Whenever a line carries the word "beside", pull it out of the entries.

═══ The records

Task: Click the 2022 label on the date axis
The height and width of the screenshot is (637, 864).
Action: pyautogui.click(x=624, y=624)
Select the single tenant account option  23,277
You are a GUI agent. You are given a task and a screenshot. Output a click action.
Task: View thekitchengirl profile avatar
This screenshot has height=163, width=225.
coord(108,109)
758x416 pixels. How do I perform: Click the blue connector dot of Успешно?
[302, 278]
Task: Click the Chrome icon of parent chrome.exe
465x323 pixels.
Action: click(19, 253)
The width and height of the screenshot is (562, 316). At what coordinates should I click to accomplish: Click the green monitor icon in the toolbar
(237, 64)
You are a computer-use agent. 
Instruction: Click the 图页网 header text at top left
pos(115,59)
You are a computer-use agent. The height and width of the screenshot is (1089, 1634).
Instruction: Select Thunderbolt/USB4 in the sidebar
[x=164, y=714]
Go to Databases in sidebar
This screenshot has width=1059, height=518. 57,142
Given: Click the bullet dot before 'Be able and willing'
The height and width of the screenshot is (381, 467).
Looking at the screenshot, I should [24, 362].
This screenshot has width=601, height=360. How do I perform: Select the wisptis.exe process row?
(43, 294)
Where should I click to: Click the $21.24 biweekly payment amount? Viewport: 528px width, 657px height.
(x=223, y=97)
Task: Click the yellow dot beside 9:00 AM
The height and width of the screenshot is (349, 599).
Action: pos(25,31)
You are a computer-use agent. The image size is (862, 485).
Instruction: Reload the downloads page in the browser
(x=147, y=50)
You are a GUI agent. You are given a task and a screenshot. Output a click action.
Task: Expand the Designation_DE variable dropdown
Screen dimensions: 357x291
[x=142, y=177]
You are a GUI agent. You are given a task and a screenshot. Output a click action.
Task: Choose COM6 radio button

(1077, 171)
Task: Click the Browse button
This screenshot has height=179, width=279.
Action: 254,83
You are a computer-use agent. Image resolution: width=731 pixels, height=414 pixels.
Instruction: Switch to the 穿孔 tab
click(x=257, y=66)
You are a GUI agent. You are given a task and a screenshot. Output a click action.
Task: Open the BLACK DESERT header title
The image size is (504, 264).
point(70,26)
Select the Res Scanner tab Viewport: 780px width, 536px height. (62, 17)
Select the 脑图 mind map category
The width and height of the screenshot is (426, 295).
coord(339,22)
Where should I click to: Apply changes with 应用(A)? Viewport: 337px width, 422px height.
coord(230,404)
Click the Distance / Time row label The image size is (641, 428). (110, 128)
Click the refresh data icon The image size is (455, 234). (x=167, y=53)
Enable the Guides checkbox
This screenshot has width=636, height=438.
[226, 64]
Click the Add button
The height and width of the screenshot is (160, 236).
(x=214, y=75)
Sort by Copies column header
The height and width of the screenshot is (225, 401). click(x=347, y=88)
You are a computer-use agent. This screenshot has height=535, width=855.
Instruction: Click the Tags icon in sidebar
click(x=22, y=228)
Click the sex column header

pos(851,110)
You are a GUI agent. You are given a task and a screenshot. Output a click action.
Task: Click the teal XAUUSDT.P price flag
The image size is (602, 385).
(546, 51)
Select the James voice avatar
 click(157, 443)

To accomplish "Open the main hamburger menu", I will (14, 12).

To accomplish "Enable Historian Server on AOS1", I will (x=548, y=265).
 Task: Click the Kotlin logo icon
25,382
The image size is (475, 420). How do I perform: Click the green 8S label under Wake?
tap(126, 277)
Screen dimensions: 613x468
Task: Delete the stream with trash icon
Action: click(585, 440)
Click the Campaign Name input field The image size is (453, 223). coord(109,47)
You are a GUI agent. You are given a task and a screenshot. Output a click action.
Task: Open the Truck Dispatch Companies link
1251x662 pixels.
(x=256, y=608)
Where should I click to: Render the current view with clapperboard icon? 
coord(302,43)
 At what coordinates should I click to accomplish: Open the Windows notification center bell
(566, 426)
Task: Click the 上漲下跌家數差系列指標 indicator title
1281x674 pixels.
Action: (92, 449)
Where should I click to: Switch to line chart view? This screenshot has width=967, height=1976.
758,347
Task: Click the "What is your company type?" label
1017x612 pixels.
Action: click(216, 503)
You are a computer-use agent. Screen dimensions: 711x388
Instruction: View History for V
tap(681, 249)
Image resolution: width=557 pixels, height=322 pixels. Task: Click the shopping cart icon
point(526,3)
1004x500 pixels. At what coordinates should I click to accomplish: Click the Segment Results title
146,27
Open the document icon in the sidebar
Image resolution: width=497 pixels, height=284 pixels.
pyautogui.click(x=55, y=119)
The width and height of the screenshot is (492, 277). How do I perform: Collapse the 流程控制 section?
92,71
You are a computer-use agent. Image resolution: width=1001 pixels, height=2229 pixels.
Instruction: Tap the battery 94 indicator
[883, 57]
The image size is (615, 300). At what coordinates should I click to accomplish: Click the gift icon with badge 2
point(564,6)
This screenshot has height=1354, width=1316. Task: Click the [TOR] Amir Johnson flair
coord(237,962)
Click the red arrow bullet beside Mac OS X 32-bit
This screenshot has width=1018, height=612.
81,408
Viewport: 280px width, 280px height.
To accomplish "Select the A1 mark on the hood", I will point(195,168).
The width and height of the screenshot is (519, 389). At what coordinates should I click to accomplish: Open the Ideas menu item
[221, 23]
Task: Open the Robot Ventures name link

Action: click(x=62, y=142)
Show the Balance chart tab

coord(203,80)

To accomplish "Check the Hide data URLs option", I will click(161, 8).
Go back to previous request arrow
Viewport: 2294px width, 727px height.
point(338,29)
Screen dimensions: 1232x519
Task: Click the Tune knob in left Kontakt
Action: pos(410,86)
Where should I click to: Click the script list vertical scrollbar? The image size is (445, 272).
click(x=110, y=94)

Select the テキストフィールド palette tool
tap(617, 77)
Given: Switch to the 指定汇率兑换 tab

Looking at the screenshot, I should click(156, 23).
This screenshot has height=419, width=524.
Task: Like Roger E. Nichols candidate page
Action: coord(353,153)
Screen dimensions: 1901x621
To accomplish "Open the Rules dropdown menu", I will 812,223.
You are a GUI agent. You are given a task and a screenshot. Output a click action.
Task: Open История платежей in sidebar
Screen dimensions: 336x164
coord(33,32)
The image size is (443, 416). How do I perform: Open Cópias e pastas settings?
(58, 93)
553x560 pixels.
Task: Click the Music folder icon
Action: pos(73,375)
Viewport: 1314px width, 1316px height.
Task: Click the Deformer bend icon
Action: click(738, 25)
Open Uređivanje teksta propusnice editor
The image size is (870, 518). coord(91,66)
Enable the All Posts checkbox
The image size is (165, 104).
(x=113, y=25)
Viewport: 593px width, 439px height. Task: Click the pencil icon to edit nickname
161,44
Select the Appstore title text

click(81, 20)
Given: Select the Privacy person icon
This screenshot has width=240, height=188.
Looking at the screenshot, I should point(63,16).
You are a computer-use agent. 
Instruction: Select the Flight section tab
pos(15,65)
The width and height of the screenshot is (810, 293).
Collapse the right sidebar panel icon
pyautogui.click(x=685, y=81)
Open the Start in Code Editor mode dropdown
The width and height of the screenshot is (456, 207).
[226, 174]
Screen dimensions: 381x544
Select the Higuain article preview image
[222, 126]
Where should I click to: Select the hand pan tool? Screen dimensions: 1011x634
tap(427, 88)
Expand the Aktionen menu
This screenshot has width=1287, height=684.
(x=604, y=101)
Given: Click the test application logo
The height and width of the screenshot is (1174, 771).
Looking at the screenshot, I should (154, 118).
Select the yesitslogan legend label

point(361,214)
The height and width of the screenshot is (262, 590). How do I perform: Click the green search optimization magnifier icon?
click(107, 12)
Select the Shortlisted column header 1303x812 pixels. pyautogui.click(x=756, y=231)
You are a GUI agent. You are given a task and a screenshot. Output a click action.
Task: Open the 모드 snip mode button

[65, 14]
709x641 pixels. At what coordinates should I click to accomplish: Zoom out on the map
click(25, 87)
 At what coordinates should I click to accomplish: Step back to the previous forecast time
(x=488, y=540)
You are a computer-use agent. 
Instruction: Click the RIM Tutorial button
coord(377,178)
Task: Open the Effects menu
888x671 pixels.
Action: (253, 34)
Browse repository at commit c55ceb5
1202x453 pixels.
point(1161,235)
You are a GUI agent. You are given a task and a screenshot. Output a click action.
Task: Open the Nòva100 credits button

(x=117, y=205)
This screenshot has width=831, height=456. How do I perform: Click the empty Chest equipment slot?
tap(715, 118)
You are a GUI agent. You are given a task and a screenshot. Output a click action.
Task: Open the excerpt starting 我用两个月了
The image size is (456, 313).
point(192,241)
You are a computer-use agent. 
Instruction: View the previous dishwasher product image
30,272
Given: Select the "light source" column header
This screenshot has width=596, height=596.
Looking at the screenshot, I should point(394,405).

══════

Answer for this exercise:
Task: Click the yellow dot beside 9:00 AM
Click the red arrow bullet beside Mac OS X 32-bit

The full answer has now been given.